• _Exercise objective_: Only the pictures are to be dropped; the rest of the data below is to be duplicated exactly.

[Stored items]
----

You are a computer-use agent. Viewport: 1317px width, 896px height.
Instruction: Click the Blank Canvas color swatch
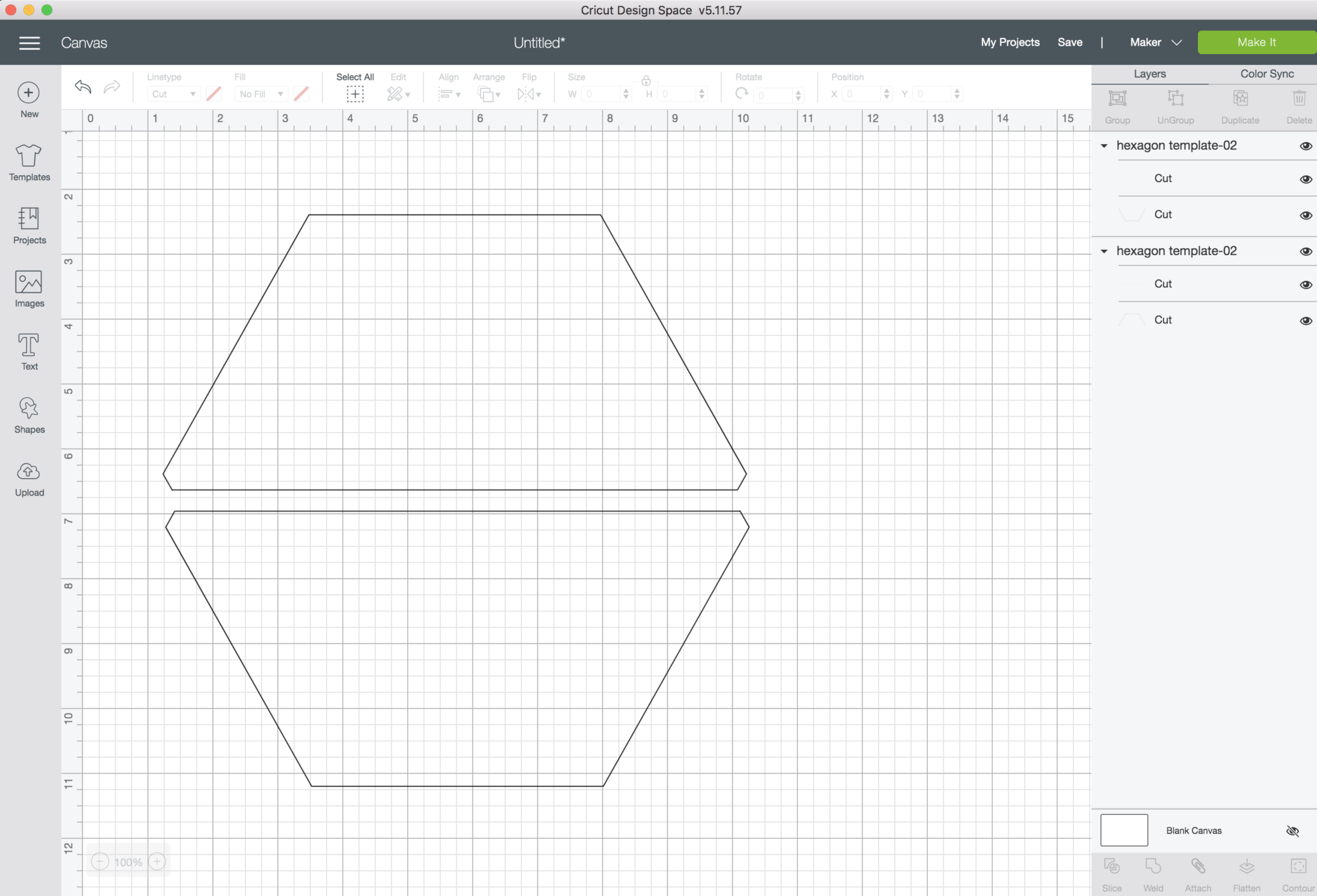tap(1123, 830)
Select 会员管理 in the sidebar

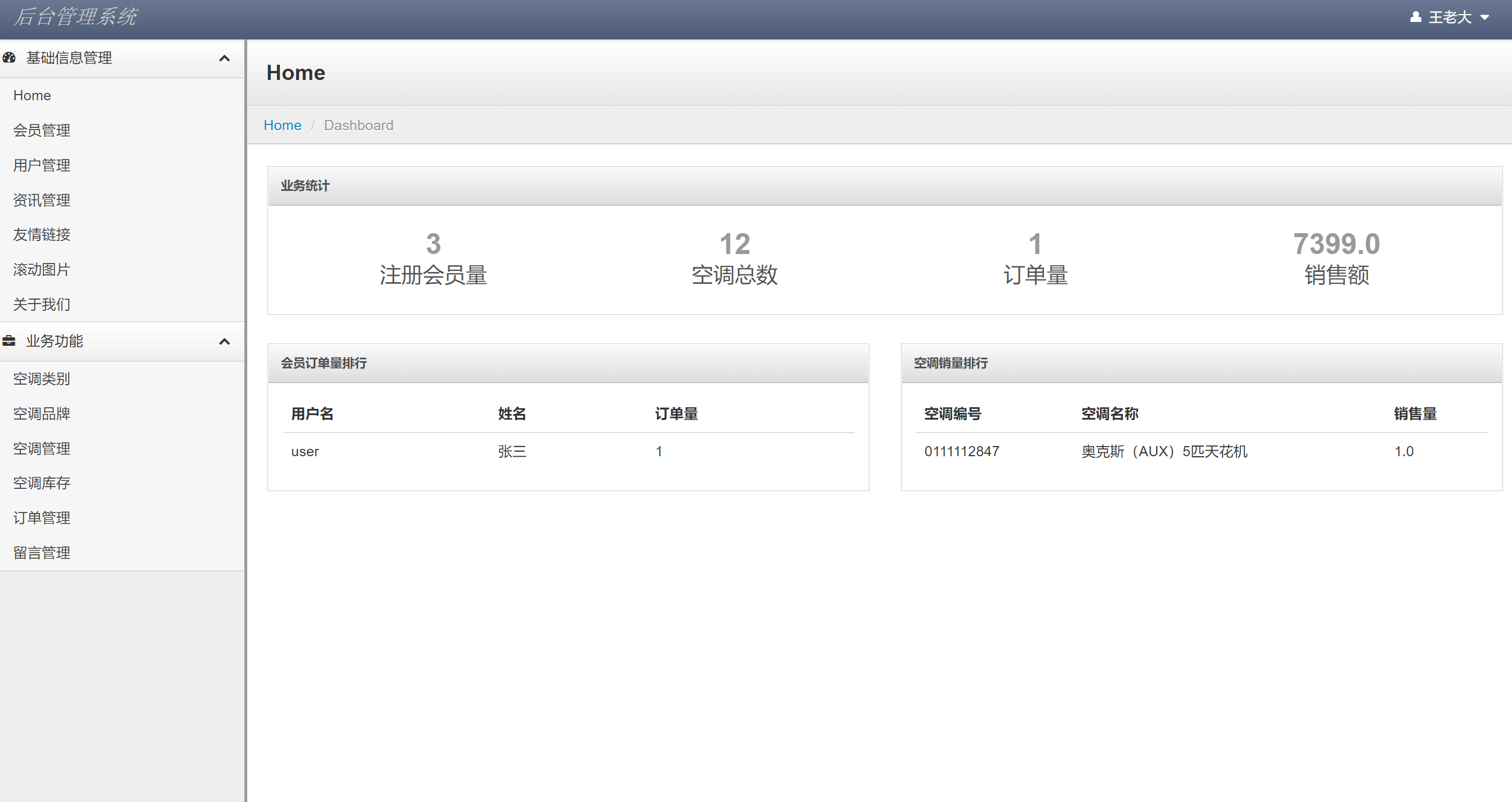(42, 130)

----

• _Completed task_:
You are a computer-use agent. Viewport: 1317px width, 896px height.
Instruction: Click the Blank Canvas color swatch
tap(1123, 830)
Select 会员管理 in the sidebar

(42, 130)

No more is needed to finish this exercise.